### Article:
○ ○ ○ ○ ○ ○ ○

The $t_{cj,o}$ can be used to compute the branching probabilities as follows: for the asymmetric case
(preferred output $p$ and other output port $o$),

$$
\begin{align*}
    b_{cspi}(d) &= 1 - \frac{t_{cj,o}}{t_{cj1}}, \\
    b_{csio}(d) &= \frac{t_{cj1}}{t_{cj1}}
\end{align*}
$$

and for the symmetric case (no preferred output port, ports labeled simply 0 and 1),

$$
\begin{align*}
    b_{cso}(d) &= t_{cj1} + \frac{1}{2}(1 - t_{cj0} - t_{cj1}) \\
    b_{cso}(d) &= t_{cj0} + \frac{1}{2}(1 - t_{cj0} - t_{cj1})
\end{align*}
$$

With the dynamic branching probabilities in hand, the visit count for class $c$ customers that are
bound for destination $d$ at output port $o$ of switch $s$ can be computed from the following $ns_p \times nsp$

system of linear equations:

$$
V_{c,Fs+o}(d) = \begin{cases}
0 & \text{if } s = d \\
\sum_i b_{cso}(d) V_{ci}(d) + b_{cso}(d) P_{cd} & \text{if } s = c \neq d \\
\sum_i b_{cso}(d) V_{ci}(d) + b_{cso}(d) P_{cs} & \text{if } s \neq c = d \\
\sum_i b_{cso}(d) V_{ci}(d) & \text{otherwise}
\end{cases}
$$

In all cases $o$ takes on the values $0, \ldots F - 1$, and in the last three cases the summation is over all
input ports to switch $s$.

The first formula corresponds to the case in which the output port is at the destination switch.

○ ○ ○ ○ ○ ○ ○

### Provided material:
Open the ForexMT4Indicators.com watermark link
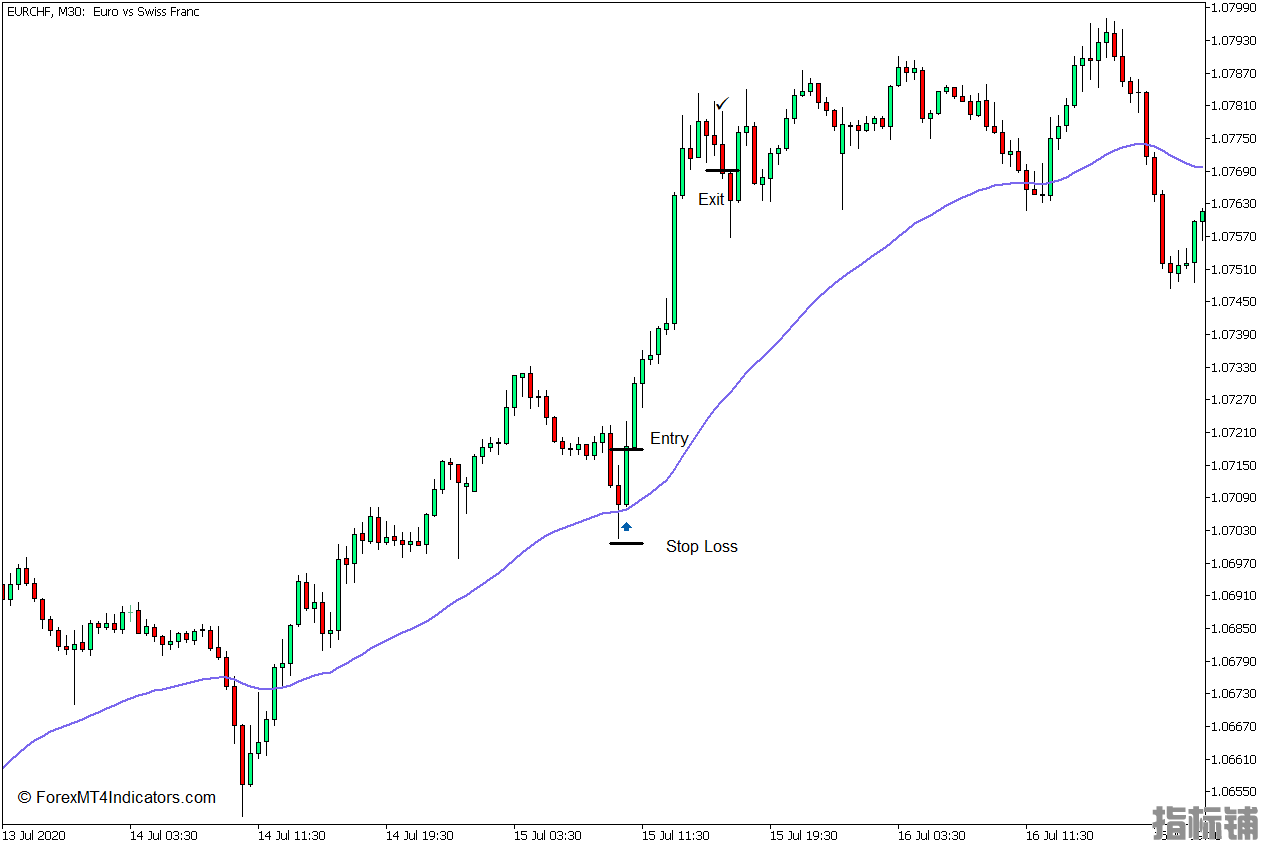1275x848 pixels. pyautogui.click(x=117, y=797)
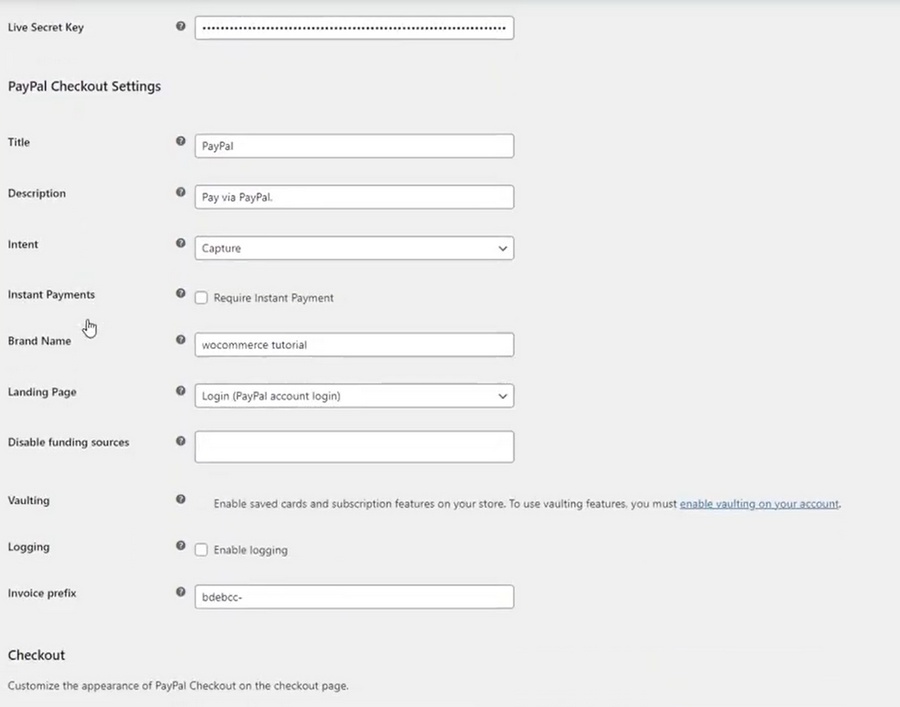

○ ○ ○ ○ ○ ○ ○

From the excerpt on branching probabilities above, repeat verbatim the part that opens with the words containing "system of linear" and closes with "to switch $s$.".

### Written answer:
system of linear equations:

$$
V_{c,Fs+o}(d) = \begin{cases}
0 & \text{if } s = d \\
\sum_i b_{cso}(d) V_{ci}(d) + b_{cso}(d) P_{cd} & \text{if } s = c \neq d \\
\sum_i b_{cso}(d) V_{ci}(d) + b_{cso}(d) P_{cs} & \text{if } s \neq c = d \\
\sum_i b_{cso}(d) V_{ci}(d) & \text{otherwise}
\end{cases}
$$

In all cases $o$ takes on the values $0, \ldots F - 1$, and in the last three cases the summation is over all
input ports to switch $s$.